Overview#
Context#
FPGA devices first seen as circuit prototyping devices, are becoming increasingly popular. This is due three main factors : the growing capabilities of these devices, the increase of the demand in embedded devices and hardware accelerators and lastly the end of Moore’s law.
Today, in order to improve computational performances, servers can embed FPGA based hardware accelerators. These are often cryptographic accelerators used for secure communication, providing a better response time to the server. Futhermore, is now common for users of a server to remotely implement their own FPGA accelerator into the fabric.
As it is a common practice to share a server among multiple users, shared FPGA fabric have been recently discussed by data-centers in order to allow the rental of multiple parts of a single FPGA fabric. The users will remotely implement their accelerator into their allocated space in the fabric.
Remote FPGA allows to more users to benefit from acceleration features and to the data-center to make a more profitable use of the fabric by increasing the used space in the fabric.
Issues#
Recent academic work shows that hardware security issues came with shared FPGA.
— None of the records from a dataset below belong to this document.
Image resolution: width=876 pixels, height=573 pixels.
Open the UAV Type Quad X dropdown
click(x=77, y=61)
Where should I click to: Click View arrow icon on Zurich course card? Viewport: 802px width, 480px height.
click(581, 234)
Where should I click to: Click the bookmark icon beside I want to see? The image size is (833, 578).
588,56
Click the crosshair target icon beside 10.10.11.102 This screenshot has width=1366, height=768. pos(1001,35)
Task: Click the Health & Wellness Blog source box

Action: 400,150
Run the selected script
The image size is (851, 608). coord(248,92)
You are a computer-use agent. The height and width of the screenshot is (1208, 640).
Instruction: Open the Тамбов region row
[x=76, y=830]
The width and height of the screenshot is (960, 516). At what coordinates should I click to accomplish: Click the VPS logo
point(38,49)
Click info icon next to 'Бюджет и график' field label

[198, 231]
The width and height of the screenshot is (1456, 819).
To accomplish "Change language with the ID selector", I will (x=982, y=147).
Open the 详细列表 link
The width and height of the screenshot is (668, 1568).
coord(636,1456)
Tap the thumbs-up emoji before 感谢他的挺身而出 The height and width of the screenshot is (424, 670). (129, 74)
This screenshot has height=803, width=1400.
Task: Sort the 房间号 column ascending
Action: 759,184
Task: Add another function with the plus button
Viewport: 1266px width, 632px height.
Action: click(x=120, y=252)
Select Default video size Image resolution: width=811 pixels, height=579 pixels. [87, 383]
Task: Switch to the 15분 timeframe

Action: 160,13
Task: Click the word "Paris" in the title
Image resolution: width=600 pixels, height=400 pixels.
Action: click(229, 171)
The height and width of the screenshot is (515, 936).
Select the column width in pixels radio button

One of these is the logical separation, sharing a single FPGA fabric potentially allows to users to logically connect to each other. This issue can be addressed by forbidding at implementation the logical connection between different users, this method is called logical isolation.
Although logical isolation is easy to performed, the fabric is still connected to the same Power Delivery Network (PDN). Thus, the instantaneous power in the fabric contain information about what’s happening in each user’s space.
One that can have access to this power leakage can potentially use this data for a malicious usage. With the emergence of FPGA based power sensors, it is even possible to remotely capture the leakage for malicious purposes.
Goals#
Regarding the above issue, we are interested in performing remote side-channel attacks. While the victim performs encrypted communication on the server, the attacker remotely use power sensors. The leakage given by the sensor will then be processed in order to perform a Correlation Power Analysis (CPA). We will finally attempt to retrieve the original encryption key used by performing a guess from the correlation data.
Project#
The SCABox project aims at providing tools to learn how remote side-channel attacks works and to evaluate the different attack configuration. The project consist on a test-bench that provide various levels of customization, from options configuration, software changes to custom IP integration. The project is designed to stimulate the emergence of new attack and defense technology by customizing the available framework.